Ultra-High-Field fMRI Reveals a Role for the Subiculum in Scene Perceptual Discrimination.

Author information

Cardiff University Brain Research Imaging Centre, School of Psychology, Cardiff University, Cardiff CF24 4HQ, United Kingdom,
Oxford Centre for Functional MRI of the Brain, Nuffield Department of Clinical Neurosciences, University of Oxford, John Radcliffe Hospital, Oxford OX3 9DU, United Kingdom, and.
Section on Functional Imaging Methods, NIMH, National Institutes of Health, Bethesda, Maryland 20892-1148.
Cardiff University Brain Research Imaging Centre, School of Psychology, Cardiff University, Cardiff CF24 4HQ, United Kingdom.

==============================

Assignment 1 >>
Reproduce the article header word for word, everything from "Author information" down to "Bethesda, Maryland 20892-1148.".
Assignment 2 >>
According to the article header, in which city and state is the Section on Functional Imaging Methods located?
Rely only on the article header for what follows.

==============================

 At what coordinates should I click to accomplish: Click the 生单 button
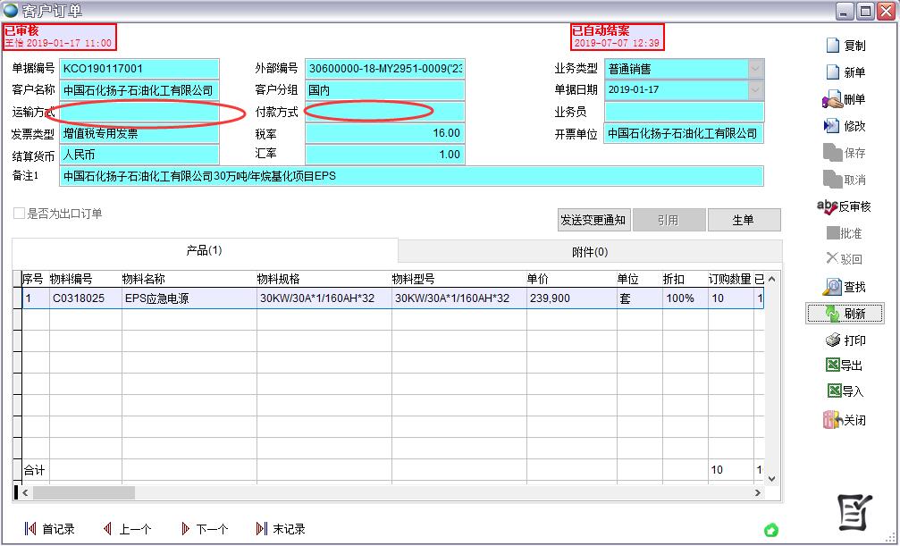pos(744,219)
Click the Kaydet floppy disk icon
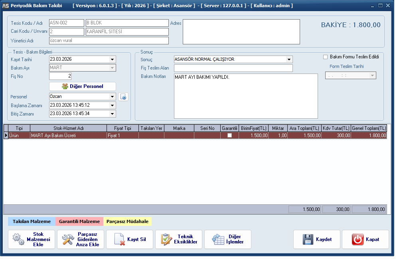 (308, 239)
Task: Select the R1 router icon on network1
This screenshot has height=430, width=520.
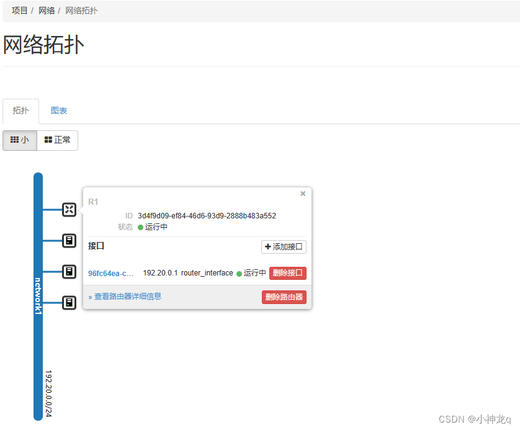Action: click(68, 210)
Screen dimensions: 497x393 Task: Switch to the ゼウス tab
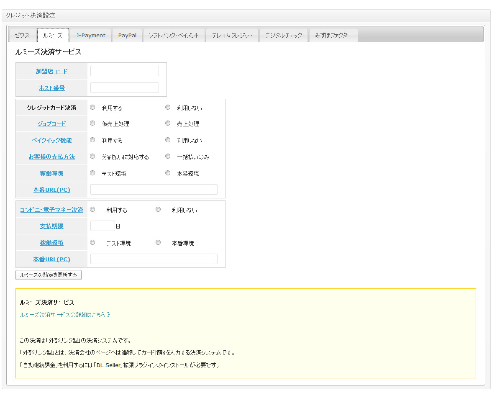[22, 36]
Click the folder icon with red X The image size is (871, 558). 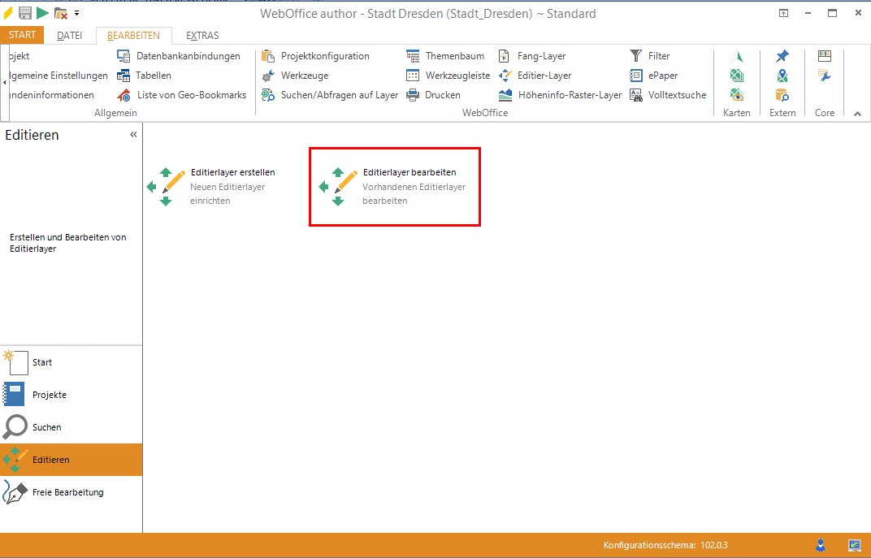click(x=60, y=13)
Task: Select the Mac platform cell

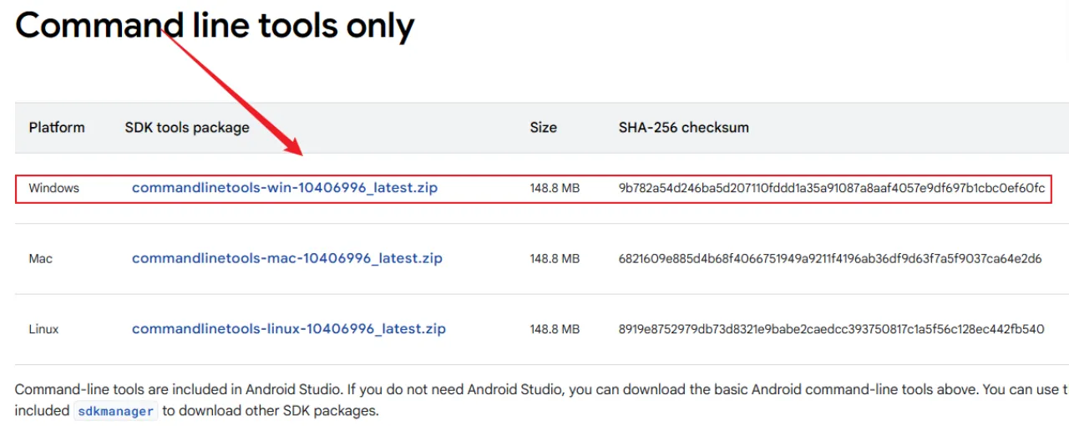Action: tap(40, 259)
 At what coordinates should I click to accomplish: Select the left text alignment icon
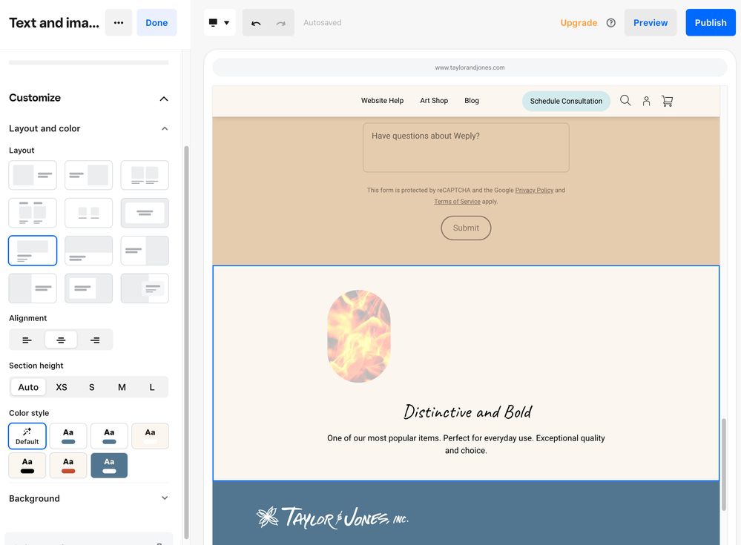27,340
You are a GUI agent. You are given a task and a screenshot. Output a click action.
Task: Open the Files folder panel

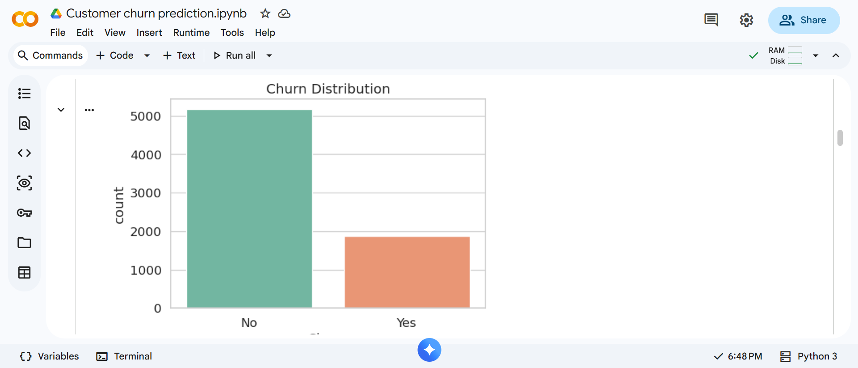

==============================

Written reply 1 >>
Author information

Cardiff University Brain Research Imaging Centre, School of Psychology, Cardiff University, Cardiff CF24 4HQ, United Kingdom,
Oxford Centre for Functional MRI of the Brain, Nuffield Department of Clinical Neurosciences, University of Oxford, John Radcliffe Hospital, Oxford OX3 9DU, United Kingdom, and.
Section on Functional Imaging Methods, NIMH, National Institutes of Health, Bethesda, Maryland 20892-1148.

Written reply 2 >>
Bethesda, Maryland